The U.S. is set to double its military aid to Yemen to $250 million next year in a sign of how serious the threat is from an al-Qaida offshoot that has found haven in the largely lawless and impoverished nation on the southern tip of the Arabian Peninsula.
Internal U.S. diplomatic memos released by WikiLeaks quote discussions in which Yemen's president told a top U.S. commander his country would pretend that American missile strikes against al-Qaida in the country had been carried out by Yemen's forces.
Yemen's Foreign Ministry said the leaked memos were inaccurate and incorrect.
Yemen's weak government is keen to limit the public's knowledge of the extent of U.S. involvement in the country to avoid inflaming widespread anti-American sentiment in the country.

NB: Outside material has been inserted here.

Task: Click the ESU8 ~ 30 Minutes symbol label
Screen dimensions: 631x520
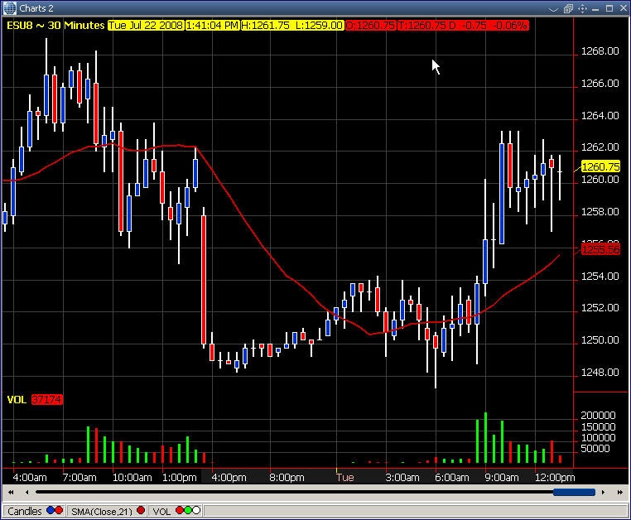Action: (x=55, y=26)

"Our work with the Yemeni government on security issues is done with the permission, coordination, request of the Yemeni government," said Jeffrey Feltman, the U.S. State Department's top official on the Middle East, who visited Yemen Tuesday.
He was responding to a reporter's question about the suspicion that airstrikes in Yemen are carried out by U.S. planes.
He declined to answer a question about whether the U.S. is considering paying compensation to civilian victims and their families.
The U.S. has not officially confirmed its role in airstrikes last winter, although U.S. officials, speaking on condition of anonymity because of the sensitivity of the issue, have previously acknowledged American involvement in the bombing.
Amnesty International has said it has evidence of U.S. involvement in airstrikes on suspected al-Qaida hide-outs in Yemen late last year.
Initially, Yemeni officials said al-Qaida militants were killed in a Dec. 17, 2009, airstrike, but a Yemeni parliamentary committee later said that more than 40 civilians died in the strike.
Feltman said the documents made public by WikiLeaks were an "embarrassment" but had not affected the relationship between the two governments.
"Our policy toward Yemen remains that we want to have a long-term partnership with the people and government of Yemen," he said.